Mercoledì 8 aprile, le classi seconde della scuola secondaria San Paolo hanno incontrato, alla Sala dei Notari, Valentina Federici, autrice di “Morte alla strega”, un giallo storico edito da Il Castoro che mescola avventura, colori, fiori, romance e chimica in un’atmosfera da Belle Époque.
I ragazzi non si sono fermati. Domande su domande: sulla storia, sui personaggi, su come nasce un’idea e su come si trasforma, attraverso l’editing, in un vero e proprio manoscritto (Il Cartino di Book on a Tree), fino al rapporto tra scrittura e intelligenza artificiale.
Valentina ha risposto a tutto, senza filtri, lasciando tra i tanti un messaggio importante: le donne accusate di stregoneria erano spesso solo troppo libere, troppo curiose, troppo coraggiose per il loro tempo. Proprio come Mimi, che invece di credere alle voci usa la scienza per affermare la verità.

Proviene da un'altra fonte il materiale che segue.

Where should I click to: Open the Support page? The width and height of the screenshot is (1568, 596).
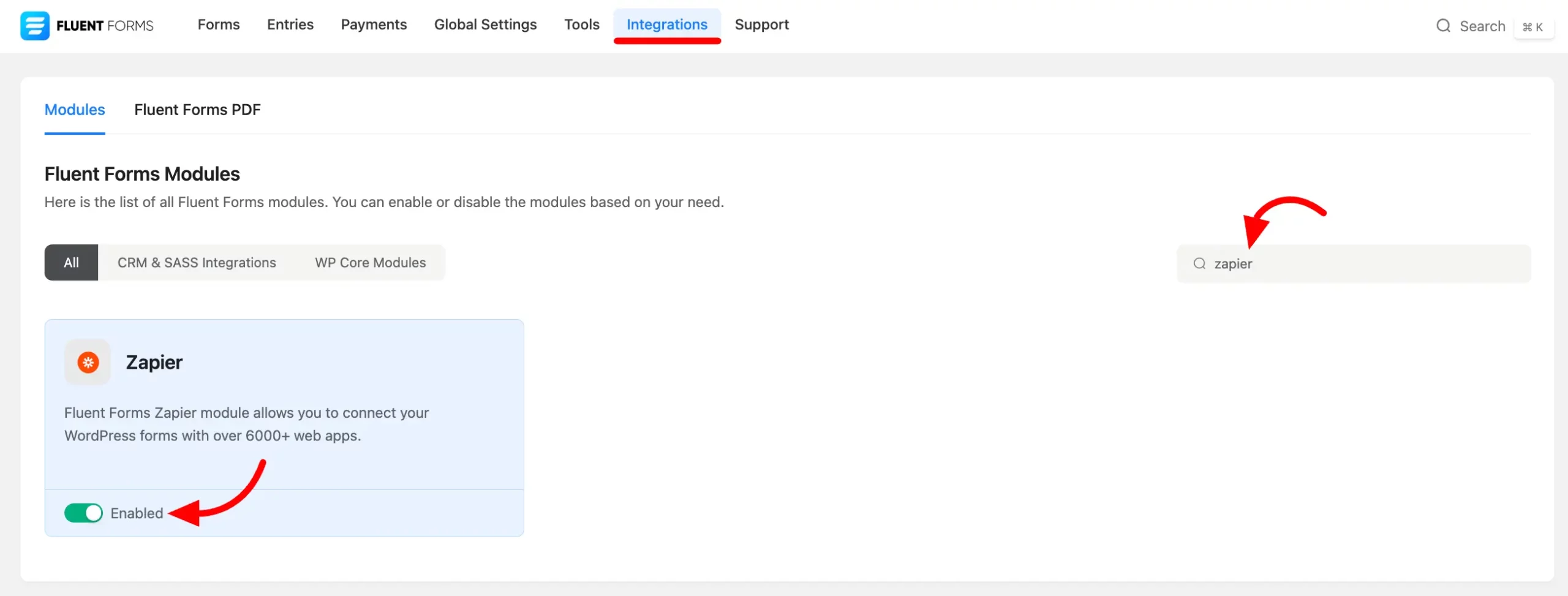point(761,25)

Un modello che parla anche a noi oggi: la caccia alle streghe non è solo passato, ma una dinamica sociale sempre possibile, che riemerge quando paura, controllo e bisogno di capri espiatori si intrecciano. È così quindi che, in un mondo pieno di algoritmi e disinformazione, saper distinguere il vero dal falso è la competenza più preziosa che possiamo avere.
Che aspettiamo a leggere il seguito… “Le streghe non esistono”?